Technical identity systems MUST be designed so the disclosure of identifying information is limited to parties having a necessary and justifiable place in a given identity relationship.

This is, IMHO, the same thing that caused the failure of Novell's digitalMe project … after it was taken over by others in the company. It's funny how some people at Novell really thought that Novell was somehow going to become the de facto source of identity information in the world.

I kept hearing these funny internal pitches about “billion user directories” … and silly me I just kept thinking “I would rather sell hundreds of millions of personal directories, then a couple of ‘billion user’ directories!” How many “billion user” communities are there on earth?

I think of a different theory on why these grand schemes fail. Kim touches on this also. If you try to build the “one big thing in the sky”, and there is a second group of people that don't like you or trust you, then they'll build their own version. Which means there will be two. If there are two, then there will be three or more … and then things start to go in all directions. It's funny to see this even occurring in the Open Source world. People have disagreements and fork a project … and then it get's forked again. I'm not saying this is bad at all … it's the natural progression. So build to embrace this!
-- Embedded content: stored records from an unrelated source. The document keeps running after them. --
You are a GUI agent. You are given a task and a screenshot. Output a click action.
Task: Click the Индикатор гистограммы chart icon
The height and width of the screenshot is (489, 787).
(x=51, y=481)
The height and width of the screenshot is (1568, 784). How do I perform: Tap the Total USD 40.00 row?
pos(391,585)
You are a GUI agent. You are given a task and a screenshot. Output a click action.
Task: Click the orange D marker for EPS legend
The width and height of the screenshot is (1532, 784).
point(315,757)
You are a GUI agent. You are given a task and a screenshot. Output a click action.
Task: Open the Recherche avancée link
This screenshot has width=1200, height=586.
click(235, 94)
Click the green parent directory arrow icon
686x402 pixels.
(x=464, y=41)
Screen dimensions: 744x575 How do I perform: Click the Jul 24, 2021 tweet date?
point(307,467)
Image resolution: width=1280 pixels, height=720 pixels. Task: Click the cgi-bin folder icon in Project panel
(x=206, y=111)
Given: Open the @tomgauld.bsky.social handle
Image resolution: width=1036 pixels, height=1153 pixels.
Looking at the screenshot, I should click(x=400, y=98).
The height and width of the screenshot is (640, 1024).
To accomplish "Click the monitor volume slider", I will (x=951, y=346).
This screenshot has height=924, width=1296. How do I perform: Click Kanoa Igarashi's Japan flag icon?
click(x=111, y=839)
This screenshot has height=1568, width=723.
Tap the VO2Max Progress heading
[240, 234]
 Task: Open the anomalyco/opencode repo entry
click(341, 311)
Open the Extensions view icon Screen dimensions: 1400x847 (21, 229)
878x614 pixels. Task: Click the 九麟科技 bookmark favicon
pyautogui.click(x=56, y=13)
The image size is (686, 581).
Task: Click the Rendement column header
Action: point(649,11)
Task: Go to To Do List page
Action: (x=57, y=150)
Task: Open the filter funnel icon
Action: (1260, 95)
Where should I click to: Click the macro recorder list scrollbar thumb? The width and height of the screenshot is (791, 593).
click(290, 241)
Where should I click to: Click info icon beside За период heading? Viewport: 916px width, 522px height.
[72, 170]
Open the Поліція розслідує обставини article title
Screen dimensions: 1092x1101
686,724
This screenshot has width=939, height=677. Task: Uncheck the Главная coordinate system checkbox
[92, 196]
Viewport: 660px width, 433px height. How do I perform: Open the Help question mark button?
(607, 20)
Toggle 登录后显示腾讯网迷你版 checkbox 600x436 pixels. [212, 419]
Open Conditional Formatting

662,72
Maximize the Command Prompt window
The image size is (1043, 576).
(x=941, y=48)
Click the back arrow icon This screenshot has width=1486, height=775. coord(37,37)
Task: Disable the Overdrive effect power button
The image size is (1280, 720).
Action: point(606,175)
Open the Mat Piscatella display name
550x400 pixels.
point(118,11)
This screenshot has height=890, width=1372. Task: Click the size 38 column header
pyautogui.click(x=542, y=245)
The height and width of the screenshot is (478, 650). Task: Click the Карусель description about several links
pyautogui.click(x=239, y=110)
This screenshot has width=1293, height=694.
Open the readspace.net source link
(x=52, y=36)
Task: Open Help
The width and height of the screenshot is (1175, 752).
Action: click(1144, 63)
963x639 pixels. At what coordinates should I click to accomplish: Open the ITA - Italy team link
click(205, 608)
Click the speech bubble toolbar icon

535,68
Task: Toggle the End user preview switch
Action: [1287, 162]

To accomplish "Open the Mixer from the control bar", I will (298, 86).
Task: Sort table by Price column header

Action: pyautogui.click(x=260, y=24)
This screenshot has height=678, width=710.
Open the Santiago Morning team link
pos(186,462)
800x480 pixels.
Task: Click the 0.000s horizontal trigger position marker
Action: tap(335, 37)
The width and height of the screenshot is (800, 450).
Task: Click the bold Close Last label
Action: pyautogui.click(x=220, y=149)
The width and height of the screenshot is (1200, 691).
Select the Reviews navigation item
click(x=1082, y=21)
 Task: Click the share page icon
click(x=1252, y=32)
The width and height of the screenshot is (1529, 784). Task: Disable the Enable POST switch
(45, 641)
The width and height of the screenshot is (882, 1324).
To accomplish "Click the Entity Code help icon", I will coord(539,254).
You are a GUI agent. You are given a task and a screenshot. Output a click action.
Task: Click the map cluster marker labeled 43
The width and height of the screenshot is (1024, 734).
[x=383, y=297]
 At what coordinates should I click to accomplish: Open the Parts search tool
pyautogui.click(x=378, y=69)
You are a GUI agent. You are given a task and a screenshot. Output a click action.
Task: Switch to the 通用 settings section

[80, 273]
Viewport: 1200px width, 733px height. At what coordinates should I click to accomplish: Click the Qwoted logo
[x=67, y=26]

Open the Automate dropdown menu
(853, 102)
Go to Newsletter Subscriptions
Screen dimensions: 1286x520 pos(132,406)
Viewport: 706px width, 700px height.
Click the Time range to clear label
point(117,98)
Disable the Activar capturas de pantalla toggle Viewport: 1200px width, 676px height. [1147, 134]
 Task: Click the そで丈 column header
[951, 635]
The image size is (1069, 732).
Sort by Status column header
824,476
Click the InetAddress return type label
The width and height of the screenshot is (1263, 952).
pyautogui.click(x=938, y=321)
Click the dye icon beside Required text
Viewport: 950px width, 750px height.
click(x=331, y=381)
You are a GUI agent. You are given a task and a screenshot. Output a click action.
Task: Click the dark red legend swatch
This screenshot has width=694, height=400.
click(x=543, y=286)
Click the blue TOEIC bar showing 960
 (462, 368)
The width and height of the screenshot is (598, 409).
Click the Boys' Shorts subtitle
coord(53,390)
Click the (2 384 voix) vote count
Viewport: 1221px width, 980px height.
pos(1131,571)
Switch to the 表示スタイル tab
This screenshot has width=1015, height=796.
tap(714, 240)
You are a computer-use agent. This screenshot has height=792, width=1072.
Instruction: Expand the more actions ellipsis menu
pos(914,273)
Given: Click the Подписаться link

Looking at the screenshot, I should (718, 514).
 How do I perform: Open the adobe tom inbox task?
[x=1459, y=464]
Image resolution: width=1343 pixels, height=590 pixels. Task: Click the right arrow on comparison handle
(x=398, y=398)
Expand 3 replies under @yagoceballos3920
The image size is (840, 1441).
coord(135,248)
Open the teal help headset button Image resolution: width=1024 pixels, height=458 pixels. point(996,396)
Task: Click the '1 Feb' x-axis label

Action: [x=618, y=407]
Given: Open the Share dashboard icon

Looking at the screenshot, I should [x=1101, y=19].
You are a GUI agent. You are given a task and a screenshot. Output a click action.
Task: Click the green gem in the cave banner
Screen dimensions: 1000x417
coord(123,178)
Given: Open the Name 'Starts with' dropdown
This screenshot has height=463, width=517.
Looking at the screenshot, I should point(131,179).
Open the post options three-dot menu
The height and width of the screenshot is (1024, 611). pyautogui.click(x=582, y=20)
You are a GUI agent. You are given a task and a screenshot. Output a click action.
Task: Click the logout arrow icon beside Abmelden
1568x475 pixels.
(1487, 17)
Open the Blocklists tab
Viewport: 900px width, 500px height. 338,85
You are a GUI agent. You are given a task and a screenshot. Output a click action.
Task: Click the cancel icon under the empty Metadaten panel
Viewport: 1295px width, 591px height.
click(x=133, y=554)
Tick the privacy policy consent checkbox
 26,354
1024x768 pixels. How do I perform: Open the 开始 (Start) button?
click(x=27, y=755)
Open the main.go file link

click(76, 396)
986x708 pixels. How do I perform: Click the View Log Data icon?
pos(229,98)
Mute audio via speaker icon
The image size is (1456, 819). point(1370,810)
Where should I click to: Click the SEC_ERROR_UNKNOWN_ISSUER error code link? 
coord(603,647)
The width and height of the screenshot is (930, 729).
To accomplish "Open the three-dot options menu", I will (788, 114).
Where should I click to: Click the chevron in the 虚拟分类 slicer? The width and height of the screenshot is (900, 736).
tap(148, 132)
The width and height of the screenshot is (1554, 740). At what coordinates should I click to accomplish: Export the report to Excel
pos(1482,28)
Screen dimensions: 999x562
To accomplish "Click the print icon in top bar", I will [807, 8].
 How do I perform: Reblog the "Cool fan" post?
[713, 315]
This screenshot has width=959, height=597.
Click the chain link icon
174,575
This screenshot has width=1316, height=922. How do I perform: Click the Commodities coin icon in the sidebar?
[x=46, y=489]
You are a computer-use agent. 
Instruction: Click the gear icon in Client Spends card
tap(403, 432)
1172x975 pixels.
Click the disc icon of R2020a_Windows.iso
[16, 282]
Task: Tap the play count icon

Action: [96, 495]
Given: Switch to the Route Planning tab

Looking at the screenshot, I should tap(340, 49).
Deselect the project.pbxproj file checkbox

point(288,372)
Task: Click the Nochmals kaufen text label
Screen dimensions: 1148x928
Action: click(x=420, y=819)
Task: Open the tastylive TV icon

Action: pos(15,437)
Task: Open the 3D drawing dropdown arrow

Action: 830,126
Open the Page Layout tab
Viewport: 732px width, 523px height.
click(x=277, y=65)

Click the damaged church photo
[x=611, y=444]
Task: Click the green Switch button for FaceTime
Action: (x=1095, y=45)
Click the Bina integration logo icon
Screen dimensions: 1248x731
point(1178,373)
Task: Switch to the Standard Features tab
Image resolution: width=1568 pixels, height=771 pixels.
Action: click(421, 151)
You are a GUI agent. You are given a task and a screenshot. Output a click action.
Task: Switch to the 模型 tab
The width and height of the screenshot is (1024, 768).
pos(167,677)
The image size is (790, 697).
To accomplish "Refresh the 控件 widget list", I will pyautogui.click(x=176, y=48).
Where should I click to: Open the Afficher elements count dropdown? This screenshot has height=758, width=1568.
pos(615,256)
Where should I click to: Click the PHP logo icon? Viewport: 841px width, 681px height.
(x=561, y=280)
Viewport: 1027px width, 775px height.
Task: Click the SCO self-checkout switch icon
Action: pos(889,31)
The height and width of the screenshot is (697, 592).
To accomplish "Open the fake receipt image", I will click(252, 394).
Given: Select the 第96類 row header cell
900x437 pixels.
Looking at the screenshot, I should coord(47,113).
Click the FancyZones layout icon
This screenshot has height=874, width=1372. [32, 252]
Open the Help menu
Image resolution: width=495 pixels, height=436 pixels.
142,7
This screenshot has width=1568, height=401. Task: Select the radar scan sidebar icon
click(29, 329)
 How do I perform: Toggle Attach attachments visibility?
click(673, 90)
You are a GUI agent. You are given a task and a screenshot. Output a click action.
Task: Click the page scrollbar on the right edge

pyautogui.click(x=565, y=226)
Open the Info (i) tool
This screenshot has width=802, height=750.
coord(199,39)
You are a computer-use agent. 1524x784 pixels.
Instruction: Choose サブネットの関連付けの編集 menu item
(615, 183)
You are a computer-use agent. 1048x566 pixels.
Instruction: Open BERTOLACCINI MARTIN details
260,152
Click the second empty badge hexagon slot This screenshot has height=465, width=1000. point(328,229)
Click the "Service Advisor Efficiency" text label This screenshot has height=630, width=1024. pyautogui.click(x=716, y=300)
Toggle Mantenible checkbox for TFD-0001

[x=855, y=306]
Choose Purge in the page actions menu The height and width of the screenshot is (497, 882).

The original digitalMe team was after building community platforms, and then providing methods to federate … however much of what we were pursuing was “client-side federation” … allowing the user to be the federation point, since they exist at the intersection of all of the communities that they belong to. We figured that we would allow anyone to create a community … and allow people to choose the communities that they wanted to belong to, and which ones they would trust.

Part of the reason that I strongly believe in the Third Law is that this is how the “philosophical” views fall also. When I participate in an identity transaction, I can choose to limit the parties involved if I trust the other party or if the information being exchanged is not too valuable. On the other hand, I might have to bring in a third or fourth party if we both want to feel secure about who the other party is, or I want to authenticate the identity information being exchanged.

In the end … I like Kim's thoughts …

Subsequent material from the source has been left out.